* SOURCE:
------------
All of lore.kernel.org
 help / color / mirror / Atom feed
From: mhagger@alum.mit.edu
To: Junio C Hamano <gitster@pobox.com>
Cc: git@vger.kernel.org, Jeff King <peff@peff.net>,
	Jakub Narebski <jnareb@gmail.com>,
	Heiko Voigt <hvoigt@hvoigt.net>,
	Johan Herland <johan@herland.net>,
	Christian Couder <chriscool@tuxfamily.org>,
	Michael Haggerty <mhagger@alum.mit.edu>
Subject: [PATCH v2 18/18] refs: read loose references lazily
Date: Fri, 27 Apr 2012 00:27:07 +0200	[thread overview]
Message-ID: <1335479227-7877-19-git-send-email-mhagger@alum.mit.edu> (raw)
In-Reply-To: <1335479227-7877-1-git-send-email-mhagger@alum.mit.edu>

From: Michael Haggerty <mhagger@alum.mit.edu>

Instead of reading the whole directory of loose references the first
time any are needed, only read them on demand, one directory at a
time.

Use a new ref_entry flag bit REF_INCOMPLETE to indicate that the entry
represents a REF_DIR that hasn't been read yet.  Whenever any entries
from such a directory are needed, read all of the loose references
from that directory.
------------
* PROMPT 1: In the patch message, replace "directory" with "folder" throughout the stretch from "Use a new ref_entry" through "from that directory.".
* PROMPT 2: What is the name of the new ref_entry flag bit in the patch message?
* PROMPT 3: Continue the patch message from its last sentence.
The items after this point are separate material, unrelated to the patch message.
------------
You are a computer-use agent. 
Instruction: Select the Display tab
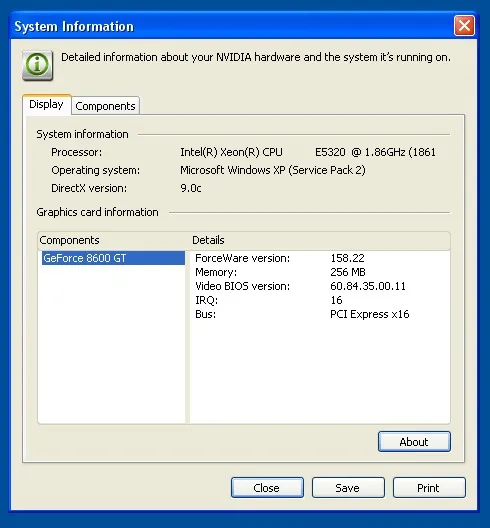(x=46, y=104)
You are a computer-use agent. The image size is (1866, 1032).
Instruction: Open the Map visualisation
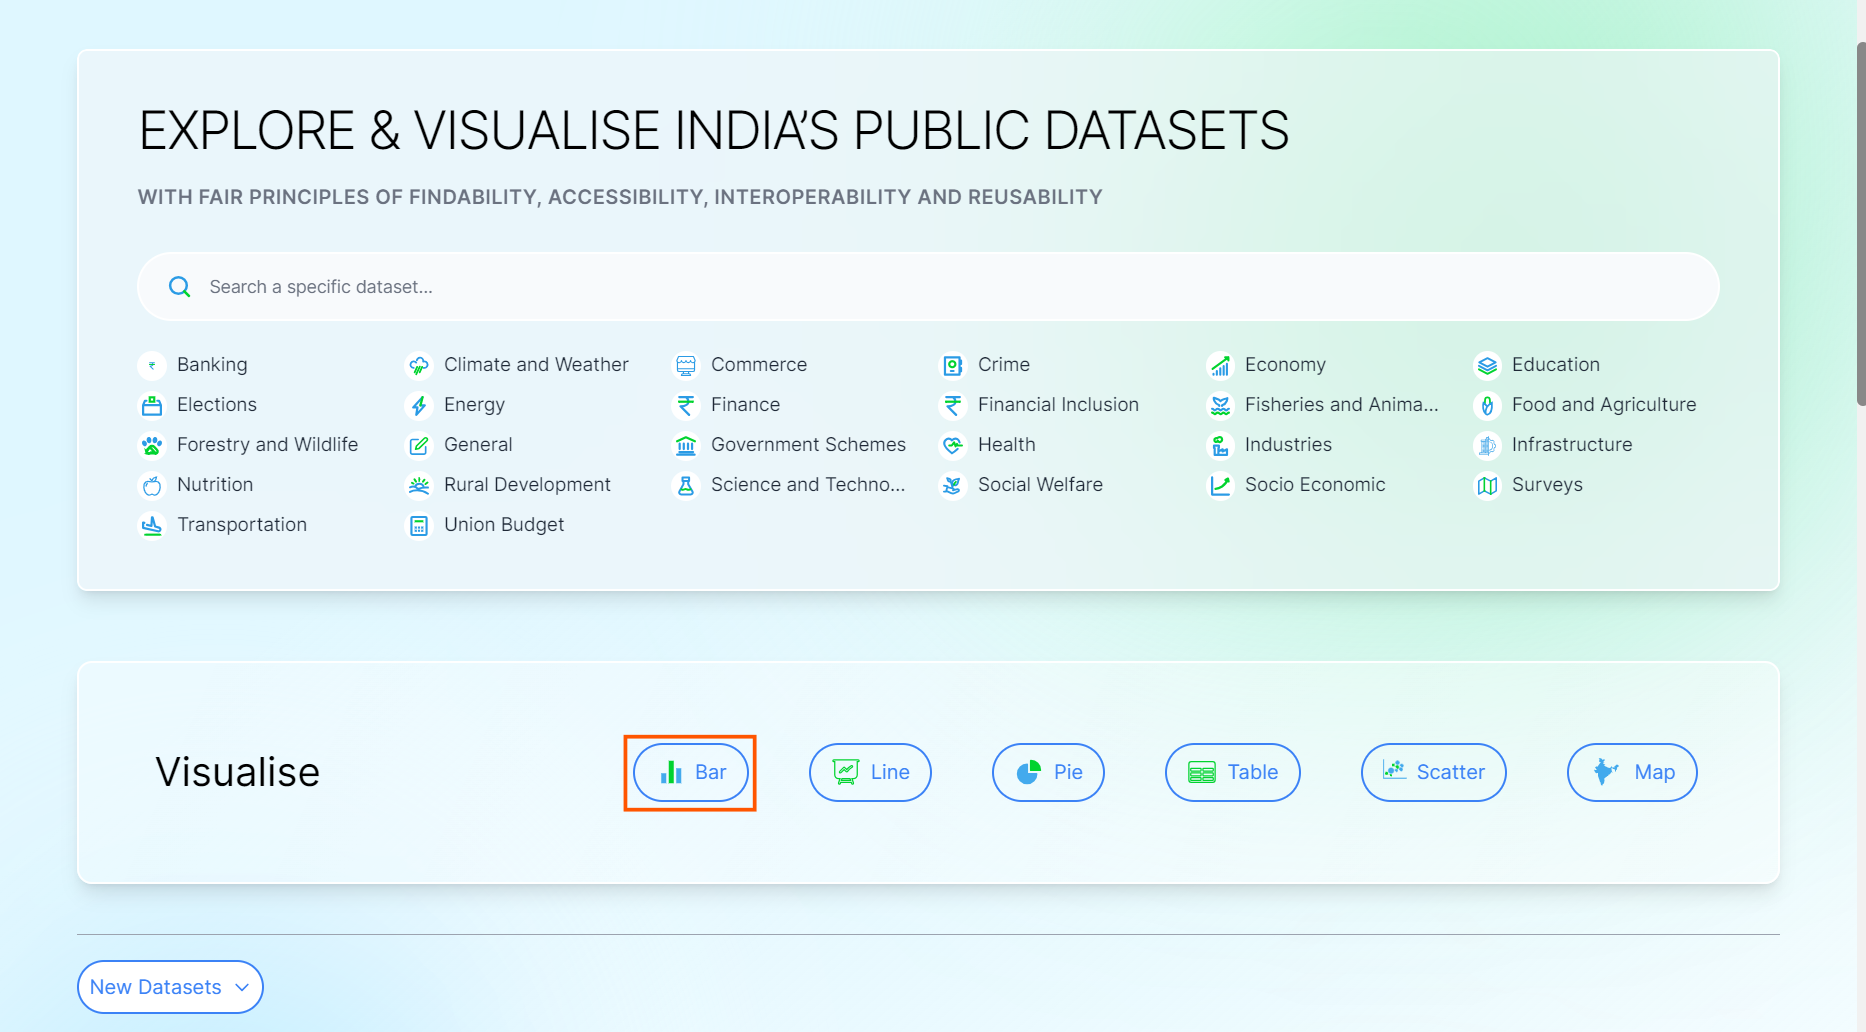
------------
* TASK OUTPUT 1:
Use a new ref_entry flag bit REF_INCOMPLETE to indicate that the entry
represents a REF_DIR that hasn't been read yet.  Whenever any entries
from such a folder are needed, read all of the loose references
from that folder.

* TASK OUTPUT 2: REF_INCOMPLETE

* TASK OUTPUT 3:
Signed-off-by: Michael Haggerty <mhagger@alum.mit.edu>
---
 refs.c |  127 +++++++++++++++++++++++++++++++++++++++++++++++++---------------
 1 file changed, 97 insertions(+), 30 deletions(-)

diff --git a/refs.c b/refs.c
index a0c687f..27ce968 100644
--- a/refs.c
+++ b/refs.c
@@ -101,6 +101,12 @@ int check_refname_format(const char *refname, int flags)
 
 struct ref_entry;
 
+/*
+ * Information used (along with the information in ref_entry) to
+ * describe a single cached reference.  This data structure only
+ * occurs embedded in a union in struct ref_entry, and only when
+ * (ref_entry->flag & REF_DIR) is zero.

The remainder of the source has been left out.